Objectives: Eosinophilic esophagitis (EoE), the most common eosinophilic gastrointestinal disease (EGID), is associated with lamina propria (LP) fibrosis. The relationship of EoE to other EGIDs is still unclear. We frequently observe cases of concurrent esophageal eosinophilia and extra-esophageal mucosal eosinophilia. The purpose of this study was to compare clinical, endoscopic, and histologic features, as well as the prevalence of esophageal LP fibrosis in children with EGID and concurrent esophageal eosinophilia to children with EoE. We also examine the current practices of pathologists in evaluating fibrosis. Methods: We reviewed esophageal biopsies from index cases of EoE (N = 38), EGID with significant esophageal eosinophilia (>= 15 eos/hpf) (EGID-SEE, N = 38), EGID with mild esophageal eosinophilia (1-14 eos/hpf) (EGID-MEE, N = 12), and EGID with no esophageal eosinophilia (EGID-NEE, N = 12) for LP presence, adequacy, and fibrosis. Results: EoE and EGID-SEE cases share similar demographics, esophageal endoscopic features, and symptoms. A majority of EGID-SEE cases (71%) had adequate LP for the evaluation of fibrosis, similar to EoE cases (87%).
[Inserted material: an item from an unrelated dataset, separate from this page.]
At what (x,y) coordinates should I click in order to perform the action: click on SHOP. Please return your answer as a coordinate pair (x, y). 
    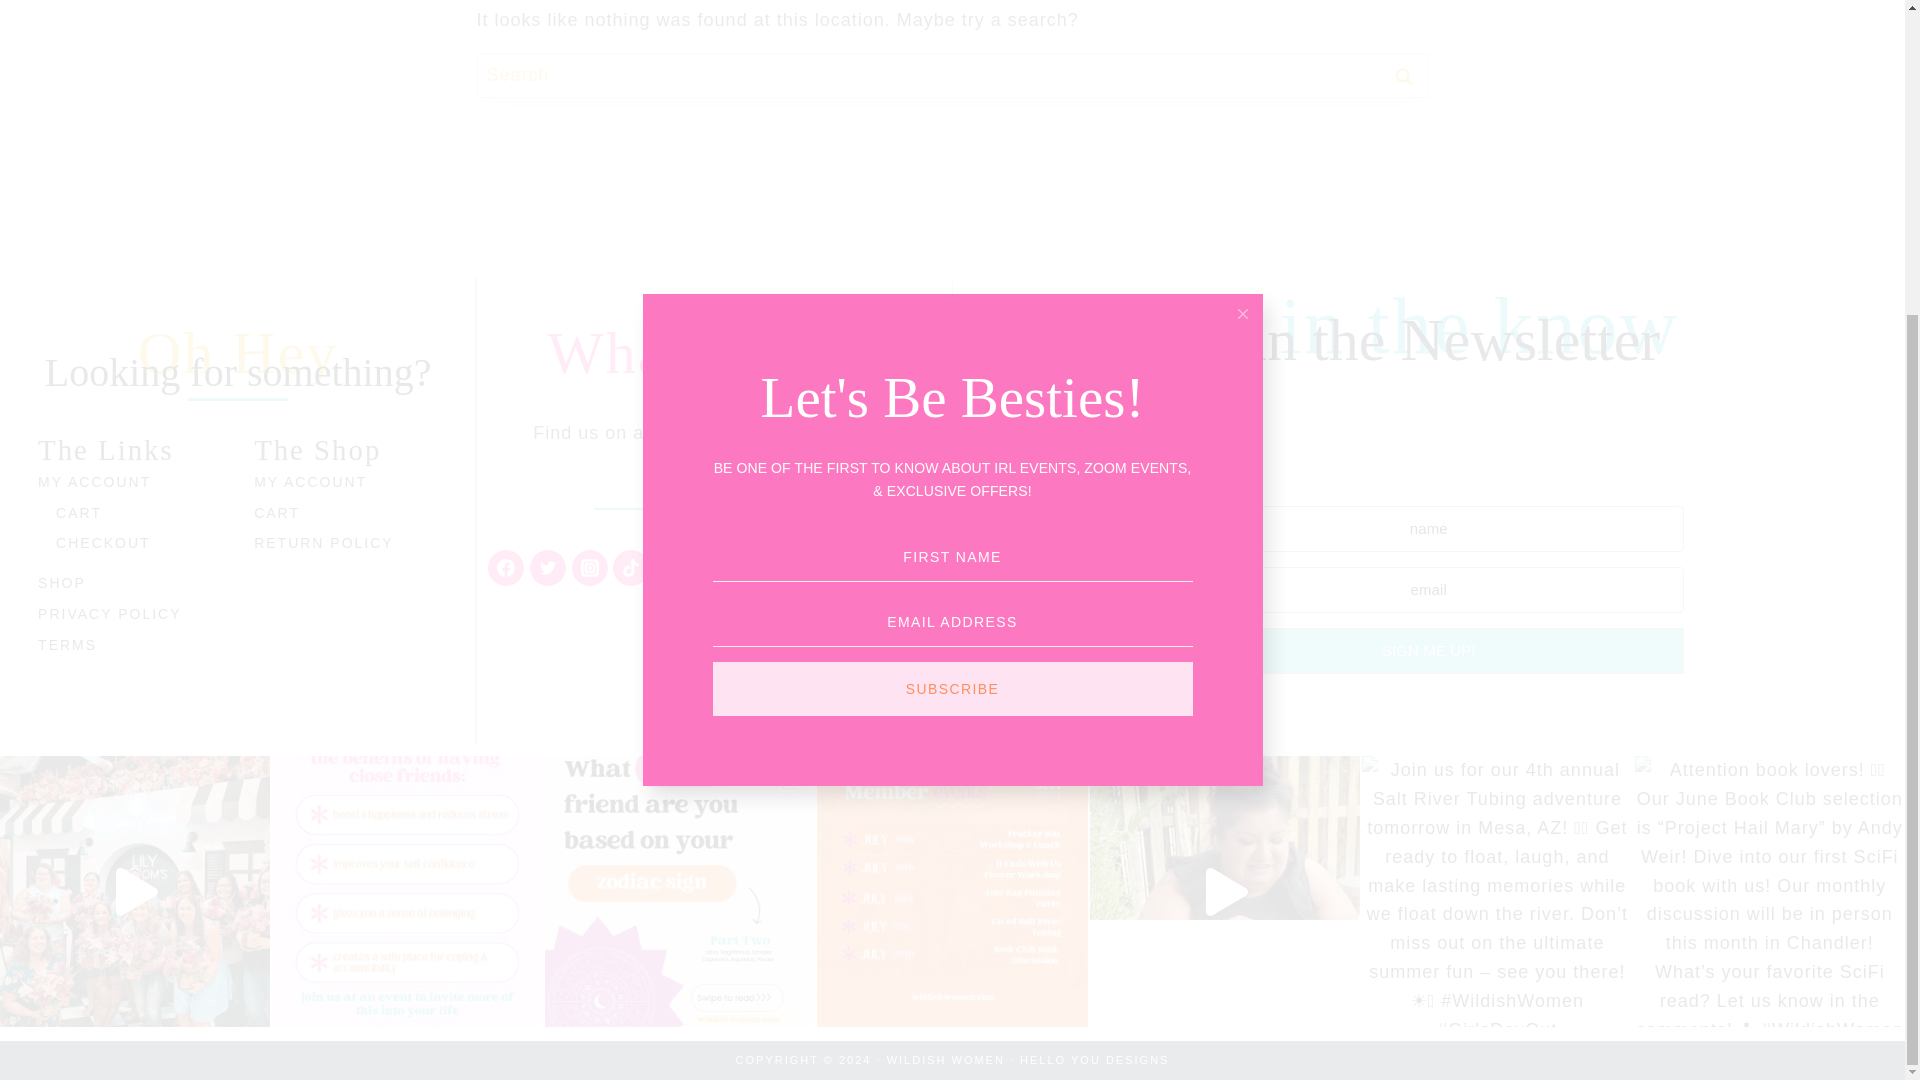
    Looking at the image, I should click on (130, 584).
The prevalence of esophageal fibrosis in EoE (79%) and EGID-SEE (55%) cases were similar, whereas no fibrosis was detected in the EGID-MEE and EGID-NEE cases. The fibrosis was patchy and often detected in the distal esophagus. Fourteen cases were reclassified from their original clinical diagnosis as having fibrosis by the study pathologists. Conclusions: Cases of EGID-SEE have overlapping features with EoE, suggesting that all EGIDs are part of a disease continuum. A consensus for the evaluation of LP fibrosis is needed.

Automated summary

This study compared the clinical and histologic features of different types of eosinophilic gastrointestinal diseases, finding similarities in esophageal fibrosis prevalence between EoE and EGID-SEE, while EGID-MEE and EGID-NEE cases showed no fibrosis. Additionally, a consensus for evaluating LP fibrosis is needed for accurate diagnosis and management.